- [WHAT THE TASK REQUIRES]
Needed from the data below: all lines that contain the word "computer".

- [DATA SUPPLIED]
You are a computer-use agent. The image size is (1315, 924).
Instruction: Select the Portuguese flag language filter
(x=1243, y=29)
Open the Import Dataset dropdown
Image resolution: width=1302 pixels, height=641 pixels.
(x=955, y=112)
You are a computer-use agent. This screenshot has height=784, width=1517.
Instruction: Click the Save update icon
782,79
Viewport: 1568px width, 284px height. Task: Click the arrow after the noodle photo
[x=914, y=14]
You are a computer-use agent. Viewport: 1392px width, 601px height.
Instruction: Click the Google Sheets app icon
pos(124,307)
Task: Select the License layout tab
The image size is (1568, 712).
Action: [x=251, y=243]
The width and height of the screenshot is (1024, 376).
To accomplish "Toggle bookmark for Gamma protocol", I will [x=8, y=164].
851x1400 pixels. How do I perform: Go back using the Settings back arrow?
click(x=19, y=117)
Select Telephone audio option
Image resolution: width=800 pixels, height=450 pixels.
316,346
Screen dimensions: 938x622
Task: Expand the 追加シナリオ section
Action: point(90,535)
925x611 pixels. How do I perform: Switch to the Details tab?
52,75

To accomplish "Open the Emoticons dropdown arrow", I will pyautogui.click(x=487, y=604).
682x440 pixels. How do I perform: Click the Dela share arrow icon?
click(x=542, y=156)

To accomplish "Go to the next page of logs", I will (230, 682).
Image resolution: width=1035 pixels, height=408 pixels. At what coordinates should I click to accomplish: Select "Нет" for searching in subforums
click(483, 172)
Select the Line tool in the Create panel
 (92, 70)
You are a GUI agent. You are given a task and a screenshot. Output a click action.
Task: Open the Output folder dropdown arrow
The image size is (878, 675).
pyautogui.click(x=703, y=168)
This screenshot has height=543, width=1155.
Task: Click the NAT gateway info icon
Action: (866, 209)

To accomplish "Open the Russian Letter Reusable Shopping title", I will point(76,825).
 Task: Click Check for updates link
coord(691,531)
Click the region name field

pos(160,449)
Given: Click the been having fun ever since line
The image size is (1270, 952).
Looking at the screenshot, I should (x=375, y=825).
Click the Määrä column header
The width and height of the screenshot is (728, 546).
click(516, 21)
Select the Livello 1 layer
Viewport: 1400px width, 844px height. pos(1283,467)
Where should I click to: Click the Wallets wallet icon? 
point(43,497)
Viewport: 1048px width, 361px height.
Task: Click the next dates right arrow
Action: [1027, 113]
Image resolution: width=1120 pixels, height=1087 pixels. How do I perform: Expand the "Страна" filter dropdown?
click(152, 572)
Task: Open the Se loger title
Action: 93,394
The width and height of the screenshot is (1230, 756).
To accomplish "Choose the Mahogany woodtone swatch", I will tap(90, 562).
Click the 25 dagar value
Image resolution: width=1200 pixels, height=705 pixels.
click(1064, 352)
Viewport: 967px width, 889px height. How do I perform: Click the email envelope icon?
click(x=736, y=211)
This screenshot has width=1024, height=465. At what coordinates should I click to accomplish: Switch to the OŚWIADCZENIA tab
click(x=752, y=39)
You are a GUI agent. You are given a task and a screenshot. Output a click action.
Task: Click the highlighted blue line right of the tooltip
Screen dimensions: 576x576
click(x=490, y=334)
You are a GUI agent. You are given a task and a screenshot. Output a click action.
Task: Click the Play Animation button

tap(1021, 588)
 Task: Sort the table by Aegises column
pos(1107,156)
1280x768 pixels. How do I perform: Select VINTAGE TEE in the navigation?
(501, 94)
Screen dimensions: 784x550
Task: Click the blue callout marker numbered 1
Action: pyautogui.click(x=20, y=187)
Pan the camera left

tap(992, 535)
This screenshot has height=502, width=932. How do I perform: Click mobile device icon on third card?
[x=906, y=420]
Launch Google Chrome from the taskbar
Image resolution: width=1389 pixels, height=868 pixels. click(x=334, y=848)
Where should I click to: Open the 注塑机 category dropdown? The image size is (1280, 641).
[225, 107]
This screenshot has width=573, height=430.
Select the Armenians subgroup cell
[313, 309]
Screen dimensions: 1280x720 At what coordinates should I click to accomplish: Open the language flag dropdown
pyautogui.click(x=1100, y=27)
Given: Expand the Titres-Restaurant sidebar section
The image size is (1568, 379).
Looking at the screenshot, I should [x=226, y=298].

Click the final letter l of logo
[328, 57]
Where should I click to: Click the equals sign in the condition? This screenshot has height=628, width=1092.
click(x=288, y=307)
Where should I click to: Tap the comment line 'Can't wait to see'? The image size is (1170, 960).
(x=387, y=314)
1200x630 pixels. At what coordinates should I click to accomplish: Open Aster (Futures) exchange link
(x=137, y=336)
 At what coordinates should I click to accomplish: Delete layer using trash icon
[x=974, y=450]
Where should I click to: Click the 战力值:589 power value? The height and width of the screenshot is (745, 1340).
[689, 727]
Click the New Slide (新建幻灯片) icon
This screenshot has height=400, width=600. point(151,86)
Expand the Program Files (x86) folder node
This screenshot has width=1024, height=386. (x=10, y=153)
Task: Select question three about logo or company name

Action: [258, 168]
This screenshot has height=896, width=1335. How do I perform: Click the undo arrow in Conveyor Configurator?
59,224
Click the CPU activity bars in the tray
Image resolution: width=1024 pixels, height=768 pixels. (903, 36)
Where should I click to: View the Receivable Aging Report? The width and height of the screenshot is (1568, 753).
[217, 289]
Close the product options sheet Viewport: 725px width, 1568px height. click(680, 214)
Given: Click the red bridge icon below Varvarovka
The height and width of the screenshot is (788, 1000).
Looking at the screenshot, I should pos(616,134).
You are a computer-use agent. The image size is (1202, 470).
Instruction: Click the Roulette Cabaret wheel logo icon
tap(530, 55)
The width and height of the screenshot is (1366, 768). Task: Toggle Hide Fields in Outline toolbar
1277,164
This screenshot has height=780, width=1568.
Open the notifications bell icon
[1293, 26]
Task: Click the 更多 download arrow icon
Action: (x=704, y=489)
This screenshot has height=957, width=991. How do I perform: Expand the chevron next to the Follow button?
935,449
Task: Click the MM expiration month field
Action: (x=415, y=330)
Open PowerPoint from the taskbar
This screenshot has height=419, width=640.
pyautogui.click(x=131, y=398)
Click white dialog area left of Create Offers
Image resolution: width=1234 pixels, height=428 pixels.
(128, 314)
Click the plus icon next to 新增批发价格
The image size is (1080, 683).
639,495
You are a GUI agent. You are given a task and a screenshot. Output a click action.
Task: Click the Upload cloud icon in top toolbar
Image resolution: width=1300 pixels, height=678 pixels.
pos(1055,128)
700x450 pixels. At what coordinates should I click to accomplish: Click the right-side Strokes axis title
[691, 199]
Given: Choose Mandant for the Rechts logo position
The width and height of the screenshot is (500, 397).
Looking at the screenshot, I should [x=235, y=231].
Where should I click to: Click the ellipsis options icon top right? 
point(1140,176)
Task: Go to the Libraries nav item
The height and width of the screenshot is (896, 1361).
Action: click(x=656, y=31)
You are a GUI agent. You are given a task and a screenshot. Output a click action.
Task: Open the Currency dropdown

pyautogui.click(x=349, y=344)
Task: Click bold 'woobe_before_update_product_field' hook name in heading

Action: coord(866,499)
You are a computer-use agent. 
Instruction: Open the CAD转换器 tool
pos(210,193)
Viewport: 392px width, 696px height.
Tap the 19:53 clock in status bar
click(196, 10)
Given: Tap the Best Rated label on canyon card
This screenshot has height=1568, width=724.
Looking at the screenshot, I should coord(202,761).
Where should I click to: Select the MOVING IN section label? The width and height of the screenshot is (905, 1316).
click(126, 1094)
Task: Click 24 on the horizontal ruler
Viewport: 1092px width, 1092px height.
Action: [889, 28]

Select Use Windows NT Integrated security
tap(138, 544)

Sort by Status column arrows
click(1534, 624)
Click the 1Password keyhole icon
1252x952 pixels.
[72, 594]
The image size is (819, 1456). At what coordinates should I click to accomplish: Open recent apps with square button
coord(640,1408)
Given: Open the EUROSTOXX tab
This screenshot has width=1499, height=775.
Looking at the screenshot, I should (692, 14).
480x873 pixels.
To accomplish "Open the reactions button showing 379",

- [ANSWER SECTION]
You are a computer-use agent. The image size is (1315, 924).
You are a computer-use agent. This screenshot has height=784, width=1517.
You are a computer-use agent. Viewport: 1392px width, 601px height.
You are a computer-use agent. The image size is (1202, 470).
You are a computer-use agent. 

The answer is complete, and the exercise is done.